Baca Juga: Umumkan Penyerangan ke Tigray, Perdana Menteri Ethiopia: Masyarakat Sipil Tak Akan Dilukai

Foto yang dirilis oleh Ethiopian News Agency pada 16 November 2020 ini memperlihatkan tentara militer Ethiopia tengah bersorak di dekat perbatasan Tigray dan Amhara di Ethiopia. (Sumber: Ethiopian News Agency via AP)

Perdana menteri Ethiopia, yang memperkenalkan reformasi politik besar-besaran setelah menjabat pada 2018 dan memenangkan Hadiah Nobel Perdamaian pada tahun berikutnya, berjanji pemilihan ini akan berlangsung bebas dan adil.

Abiy akan mempertahankan posisinya jika Partai Kemakmuran memenangkan mayoritas kursi di majelis nasional.

Tetapi pertanyaan tentang pemungutan suara berkembang di tengah ketegangan etnis yang terkadang mematikan di bagian lain negara yang berpenduduk sekitar 110 juta orang dan lebih dari 80 kelompok etnis itu.

Direktur kampanye untuk salah satu partai oposisi terbesar di Ethiopia, Yilkal Getnet dari Partai Demokrat Hibir Ethiopia, mengatakan kepada The Associated Press partainya lama percaya negara tersebut tidak siap untuk mengadakan pemilihan saat ini.

“Ada banyak tantangan perdamaian dan keamanan di seluruh negeri selain masalah perbatasan dengan Sudan,” kata Yilkal, menambahkan keselamatan jutaan orang dipertanyakan.

“Berbeda dengan pemikiran partai yang berkuasa, kami tidak percaya pemilu akan menyelesaikan masalah ini. Dialog nasional tentang berbagai masalah harus didahulukan."

Baca Juga: Staf PBB Sempat Ditembaki Saat Berupaya Menerobos Kawasan Peperangan Tigray di Ethiopia

Wanita pengungsi dari Tigray yang diakibatkan pasukan bersenjata di wilayah tersebut. (Sumber: AP Photo/Nariman El-Mofty)

Uni Eropa baru-baru ini mengatakan tidak akan mengamati pemungutan suara, mengatakan Ethiopia gagal menjamin kemerdekaan misinya dan menolak permintaannya untuk mengizinkan impor peralatan komunikasi.

Ethiopia menjawab  pengamat eksternal "tidak penting atau tidak perlu untuk menjamin kredibilitas suatu pemilihan."

Oposisi Kongres Federalis Oromo awal tahun ini menarik diri dari pemungutan suara. Beberapa pemimpin partai tetap berada di balik jeruji besi setelah gelombang kekerasan tahun lalu yang dipicu oleh pembunuhan seorang musisi Omoro yang populer.

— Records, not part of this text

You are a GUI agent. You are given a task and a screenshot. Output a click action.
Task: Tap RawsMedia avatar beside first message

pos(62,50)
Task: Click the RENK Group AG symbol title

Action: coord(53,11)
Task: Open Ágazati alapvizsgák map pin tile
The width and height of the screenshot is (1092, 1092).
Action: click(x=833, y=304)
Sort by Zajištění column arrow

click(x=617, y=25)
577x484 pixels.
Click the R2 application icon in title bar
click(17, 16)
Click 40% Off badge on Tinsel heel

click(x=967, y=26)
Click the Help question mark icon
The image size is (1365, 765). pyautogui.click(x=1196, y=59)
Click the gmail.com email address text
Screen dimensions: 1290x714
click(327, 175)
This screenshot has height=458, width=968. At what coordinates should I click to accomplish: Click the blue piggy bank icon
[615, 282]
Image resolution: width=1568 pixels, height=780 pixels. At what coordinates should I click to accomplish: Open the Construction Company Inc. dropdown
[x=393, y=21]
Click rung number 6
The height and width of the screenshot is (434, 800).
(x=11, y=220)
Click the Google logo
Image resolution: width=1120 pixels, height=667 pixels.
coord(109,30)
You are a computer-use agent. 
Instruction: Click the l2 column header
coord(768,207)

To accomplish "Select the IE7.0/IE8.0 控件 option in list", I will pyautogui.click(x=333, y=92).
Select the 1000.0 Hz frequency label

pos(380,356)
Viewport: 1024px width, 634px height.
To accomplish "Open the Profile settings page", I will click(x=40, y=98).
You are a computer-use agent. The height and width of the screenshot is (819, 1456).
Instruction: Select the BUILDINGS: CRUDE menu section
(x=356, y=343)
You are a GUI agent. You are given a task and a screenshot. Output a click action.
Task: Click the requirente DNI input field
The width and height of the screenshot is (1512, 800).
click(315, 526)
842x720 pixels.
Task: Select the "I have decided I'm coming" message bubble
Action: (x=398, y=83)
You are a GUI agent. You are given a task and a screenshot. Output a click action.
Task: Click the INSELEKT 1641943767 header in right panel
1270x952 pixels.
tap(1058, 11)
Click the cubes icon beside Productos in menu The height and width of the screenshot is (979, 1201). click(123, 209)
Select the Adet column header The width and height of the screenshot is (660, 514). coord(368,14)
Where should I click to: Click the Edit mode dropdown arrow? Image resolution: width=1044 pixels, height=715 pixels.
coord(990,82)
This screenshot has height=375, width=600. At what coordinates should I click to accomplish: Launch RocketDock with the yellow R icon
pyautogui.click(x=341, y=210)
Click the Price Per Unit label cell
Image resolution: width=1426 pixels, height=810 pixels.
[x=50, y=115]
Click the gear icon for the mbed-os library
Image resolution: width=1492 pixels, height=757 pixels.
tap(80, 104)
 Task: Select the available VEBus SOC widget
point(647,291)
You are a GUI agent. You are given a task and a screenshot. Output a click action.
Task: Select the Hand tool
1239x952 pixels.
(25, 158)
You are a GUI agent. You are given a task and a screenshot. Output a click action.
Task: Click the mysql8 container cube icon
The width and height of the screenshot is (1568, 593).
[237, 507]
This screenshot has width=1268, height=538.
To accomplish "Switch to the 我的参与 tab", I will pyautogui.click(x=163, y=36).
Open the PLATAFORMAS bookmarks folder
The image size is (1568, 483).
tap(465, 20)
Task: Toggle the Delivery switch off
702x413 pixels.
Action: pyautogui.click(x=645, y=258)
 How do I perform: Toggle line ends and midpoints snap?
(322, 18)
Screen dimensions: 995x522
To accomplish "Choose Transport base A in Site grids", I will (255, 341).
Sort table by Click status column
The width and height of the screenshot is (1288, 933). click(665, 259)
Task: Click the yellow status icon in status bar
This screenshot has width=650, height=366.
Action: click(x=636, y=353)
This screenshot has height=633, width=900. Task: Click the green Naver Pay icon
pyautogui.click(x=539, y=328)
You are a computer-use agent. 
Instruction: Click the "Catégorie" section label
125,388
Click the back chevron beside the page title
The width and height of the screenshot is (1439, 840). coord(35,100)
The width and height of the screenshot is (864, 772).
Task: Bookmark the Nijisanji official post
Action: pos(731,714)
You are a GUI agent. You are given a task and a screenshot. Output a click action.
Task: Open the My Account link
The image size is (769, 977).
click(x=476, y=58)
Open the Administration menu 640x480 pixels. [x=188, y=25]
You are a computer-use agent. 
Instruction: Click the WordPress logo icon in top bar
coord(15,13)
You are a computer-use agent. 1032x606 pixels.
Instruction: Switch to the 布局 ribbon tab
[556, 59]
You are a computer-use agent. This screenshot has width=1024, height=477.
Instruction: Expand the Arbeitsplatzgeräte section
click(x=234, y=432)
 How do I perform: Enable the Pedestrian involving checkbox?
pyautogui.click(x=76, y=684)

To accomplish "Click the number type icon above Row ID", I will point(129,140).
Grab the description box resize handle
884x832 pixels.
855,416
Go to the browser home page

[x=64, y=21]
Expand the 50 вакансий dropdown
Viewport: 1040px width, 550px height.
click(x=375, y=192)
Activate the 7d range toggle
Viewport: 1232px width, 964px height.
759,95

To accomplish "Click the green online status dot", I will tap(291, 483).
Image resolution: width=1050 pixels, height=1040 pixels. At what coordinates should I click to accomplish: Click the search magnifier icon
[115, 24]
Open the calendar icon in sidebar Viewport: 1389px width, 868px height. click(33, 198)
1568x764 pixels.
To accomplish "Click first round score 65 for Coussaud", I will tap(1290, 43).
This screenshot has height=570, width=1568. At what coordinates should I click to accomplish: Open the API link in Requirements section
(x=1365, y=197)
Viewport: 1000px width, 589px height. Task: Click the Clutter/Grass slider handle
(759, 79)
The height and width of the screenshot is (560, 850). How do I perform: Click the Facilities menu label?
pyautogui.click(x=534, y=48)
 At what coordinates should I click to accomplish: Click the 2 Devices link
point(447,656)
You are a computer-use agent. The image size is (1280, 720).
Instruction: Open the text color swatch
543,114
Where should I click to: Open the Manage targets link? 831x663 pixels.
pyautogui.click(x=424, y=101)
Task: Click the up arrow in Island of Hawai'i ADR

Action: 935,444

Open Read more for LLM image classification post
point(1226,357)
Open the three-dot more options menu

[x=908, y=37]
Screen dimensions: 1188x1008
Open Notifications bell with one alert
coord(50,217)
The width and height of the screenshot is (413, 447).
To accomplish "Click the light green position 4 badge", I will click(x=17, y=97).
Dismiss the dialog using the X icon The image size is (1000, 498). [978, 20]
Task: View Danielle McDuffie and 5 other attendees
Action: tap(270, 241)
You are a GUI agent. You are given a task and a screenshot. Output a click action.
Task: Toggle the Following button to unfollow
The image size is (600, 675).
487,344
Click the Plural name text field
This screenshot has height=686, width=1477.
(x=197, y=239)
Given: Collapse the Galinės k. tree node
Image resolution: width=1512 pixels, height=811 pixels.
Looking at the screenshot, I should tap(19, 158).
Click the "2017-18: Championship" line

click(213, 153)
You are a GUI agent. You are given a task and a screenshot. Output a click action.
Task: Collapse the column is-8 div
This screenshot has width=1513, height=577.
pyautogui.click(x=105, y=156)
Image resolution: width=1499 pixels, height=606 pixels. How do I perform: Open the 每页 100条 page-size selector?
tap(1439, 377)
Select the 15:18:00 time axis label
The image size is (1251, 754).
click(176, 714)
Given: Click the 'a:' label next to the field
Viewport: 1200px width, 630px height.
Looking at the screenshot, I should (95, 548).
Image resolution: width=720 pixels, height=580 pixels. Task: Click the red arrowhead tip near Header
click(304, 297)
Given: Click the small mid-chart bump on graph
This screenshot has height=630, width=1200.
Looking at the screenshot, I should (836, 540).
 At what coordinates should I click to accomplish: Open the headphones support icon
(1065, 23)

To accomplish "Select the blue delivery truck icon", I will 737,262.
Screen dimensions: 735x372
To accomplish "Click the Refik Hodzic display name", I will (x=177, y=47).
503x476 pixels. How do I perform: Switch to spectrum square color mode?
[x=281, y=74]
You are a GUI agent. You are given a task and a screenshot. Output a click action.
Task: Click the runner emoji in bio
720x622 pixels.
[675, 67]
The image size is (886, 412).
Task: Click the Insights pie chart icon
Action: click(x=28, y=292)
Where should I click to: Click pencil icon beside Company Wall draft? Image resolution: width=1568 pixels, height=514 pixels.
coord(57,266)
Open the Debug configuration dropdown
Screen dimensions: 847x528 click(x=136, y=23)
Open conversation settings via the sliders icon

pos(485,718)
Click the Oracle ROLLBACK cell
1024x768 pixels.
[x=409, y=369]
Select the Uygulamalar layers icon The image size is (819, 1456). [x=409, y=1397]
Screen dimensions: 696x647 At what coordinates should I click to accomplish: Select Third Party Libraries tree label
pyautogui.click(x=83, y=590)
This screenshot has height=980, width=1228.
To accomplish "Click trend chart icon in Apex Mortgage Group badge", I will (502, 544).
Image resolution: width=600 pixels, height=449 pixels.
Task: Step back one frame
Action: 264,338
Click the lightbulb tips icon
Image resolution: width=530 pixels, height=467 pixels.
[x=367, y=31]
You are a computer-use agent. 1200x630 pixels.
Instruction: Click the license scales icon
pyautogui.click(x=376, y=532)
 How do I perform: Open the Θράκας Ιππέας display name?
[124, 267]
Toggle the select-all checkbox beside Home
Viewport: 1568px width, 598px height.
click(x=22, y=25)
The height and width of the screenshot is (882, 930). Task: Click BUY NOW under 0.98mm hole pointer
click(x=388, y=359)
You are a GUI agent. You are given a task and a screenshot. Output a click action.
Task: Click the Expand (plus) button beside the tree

Akhir bulan lalu, lima senator AS menulis kepada utusan khusus AS untuk Tanduk Afrika, Jeffrey Feltman, mengungkapkan kekhawatiran tentang kemampuan Ethiopia untuk mengadakan pemilihan yang adil sementara konflik Tigray berlanjut.

Menanggapi hal itu, dewan pemilihan nasional Ethiopia mengatakan pihaknya "berusaha" untuk memastikan pemungutan suara akan bebas.

“Kekurangan tidak dapat dihindari mengingat faktor-faktor seperti ukuran populasi, defisit pembangunan di semua tingkatan, budaya demokrasi yang baru lahir dan lingkungan politik dan keamanan yang semakin meningkat,” katanya.

Badan pemilihan mengatakan sekitar 36,2 juta orang mendaftar untuk memilih. Diharapkan hingga 50 juta orang akan melakukannya.

"Kami sangat prihatin tentang peningkatan polarisasi politik dan etnis di seluruh negeri," kata Departemen Luar Negeri, Jumat (14/5/2021).